* [Consignes]
a) Pouvez-vous résumer en deux phrases le texte sur la pensée d'Edgar Morin ?
b) Pourriez-vous reprendre le texte sur la pensée d'Edgar Morin à la suite de sa dernière phrase et le prolonger ?

* [Texte proposé]
************

15.3.08

Vers l’abîme ? De la fascination du vide et de la catastrophe chez l’intellectuel français

La « politique de civilisation » ayant été récemment remise au goût du jour par Nicolas Sarkozy, de manière assez grotesque au demeurant, j’ai décidé de voir où en est la pensée de son père fondateur, Edgar Morin. Un recueil de ses plus récentes interventions (Vers l’abîme ?) m’a semblé l’outil idoine pour cela.

Le monde selon Morin
Si l’on résume les grandes idées de Morin, cela donne :
• La modernité est emmenée par le « quadrimoteur » science-technique-industrie-économie, mais ce quadrimoteur n’est plus piloté par l’éthique, la politique ou la pensée.
• Nous découvrons l’ambivalence de la notion de progrès, toute action positive entraînant des rétro-actions négatives : hausse du niveau de vie mais baisse de la qualité de vie, gains de confort mais dégradation de la biosphère, progrès de la science et de la médecine mais risque nucléaire-chimique-bactériologique, augmentation des richesses mais création d’îlots de pauvreté, ouverture des frontières mais homogénéisation des cultures, etc.

************

* [Matériel fourni]
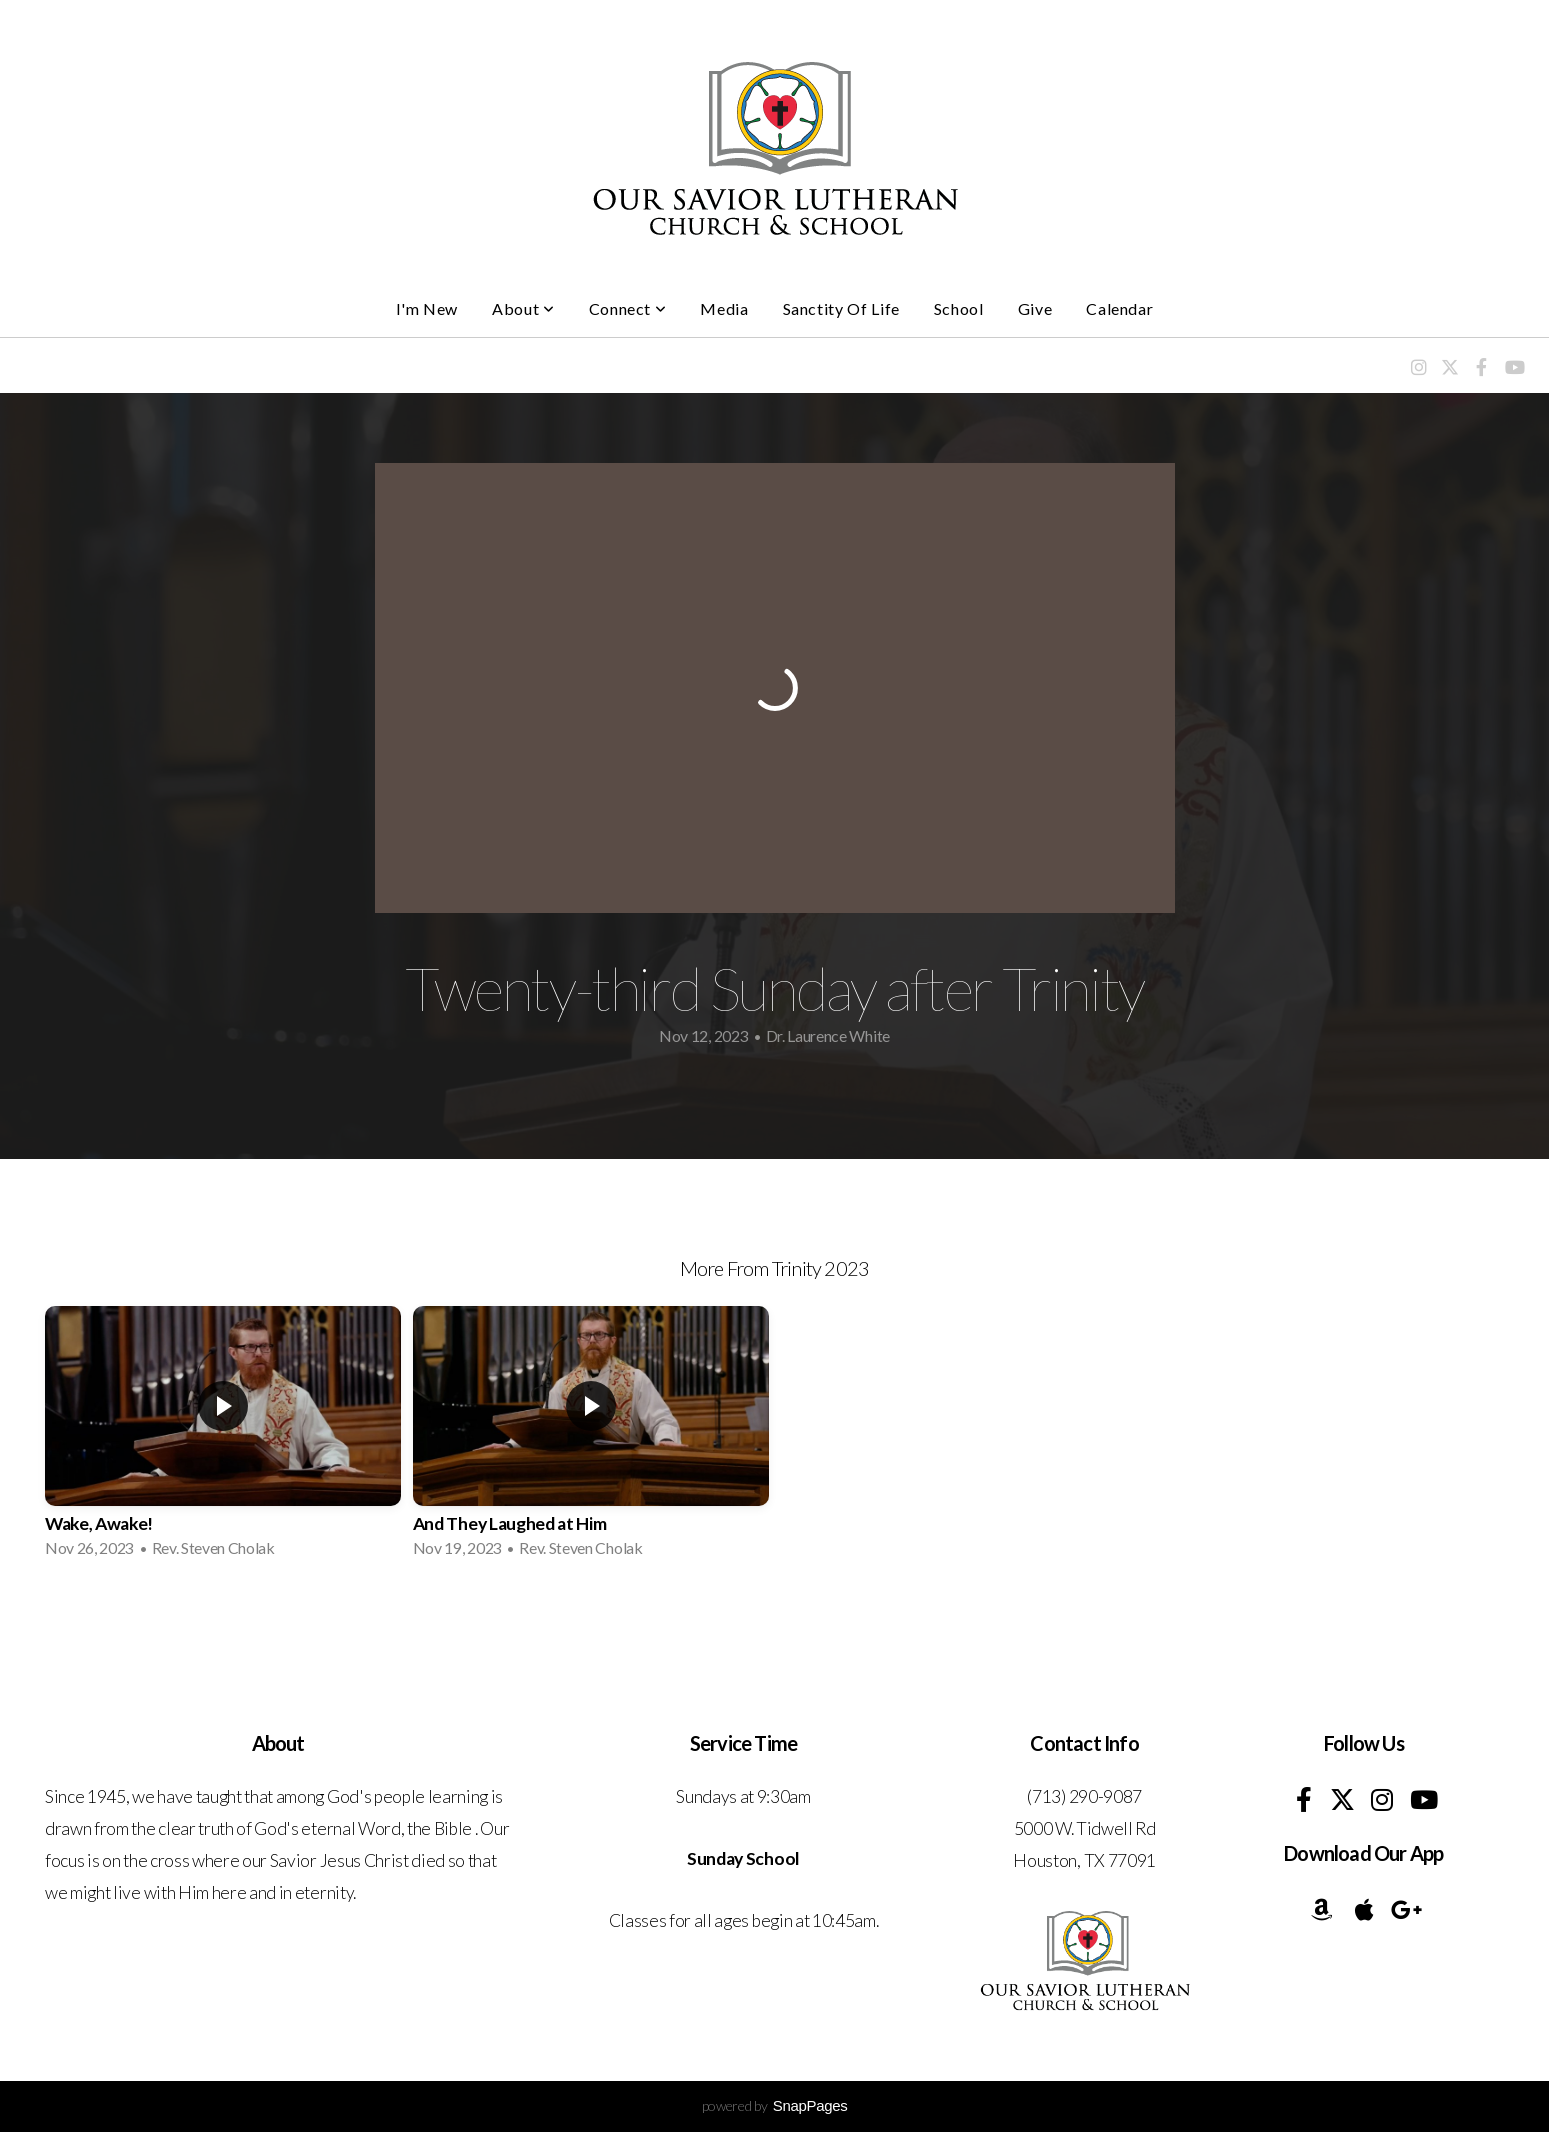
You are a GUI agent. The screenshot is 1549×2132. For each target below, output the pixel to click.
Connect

************

* [Réponses]
a) Nicolas Sarkozy ayant remis au goût du jour la « politique de civilisation », le texte examine où en est la pensée de son père fondateur, Edgar Morin, à travers le recueil Vers l'abîme ?. Selon Morin, la modernité est emmenée par un « quadrimoteur » science-technique-industrie-économie que l'éthique, la politique ou la pensée ne pilotent plus, et le progrès se révèle ambivalent, toute action positive entraînant des rétro-actions négatives, comme la hausse du niveau de vie accompagnée d'une baisse de la qualité de vie.

b)
• La science moderne voit les limites de son approche réductionniste et spécialisée, elle doit être surmontée par une pensée de la complexité. De même, la rationalisation purement instrumentale doit céder à une nouvelle rationalité s’irriguant aux émotions.
• Nous avons besoin d’une approche dialogique capable de comprendre que la réalité s’organise toujours au frottement de principes ou de forces antagonistes.
• La société-monde doit s’organiser pour produire un pouvoir-monde susceptible de mettre fin aux déséquilibres géopolitiques (Moyen Orient surtout, nœud planétaire du risque de guerre et foyer symbolique du terrorisme anti-Occidental) et au retour des conflits ethno-religieux.
• Nous vivons une période de grands périls, où le chaos et la catastrophe sont les issues les plus probables, mais le principe espérance doit nous conduire à vouloir l’issue la plus improbable.
• Notre système actuel atteint ses limites : soit il s’effondre dans ses contradictions insurmontables, soit il se métamorphose en système d’ordre supérieur.

Edgar Morin surfe donc sur des idées assez consensuelles dans son pays, auxquelles il ajoute sa touche personnelle (pensée de la complexité, de la systémique, de la dialogique). Malgré certains points d’accord, l’ensemble ne me convainc pas pour plusieurs raisons.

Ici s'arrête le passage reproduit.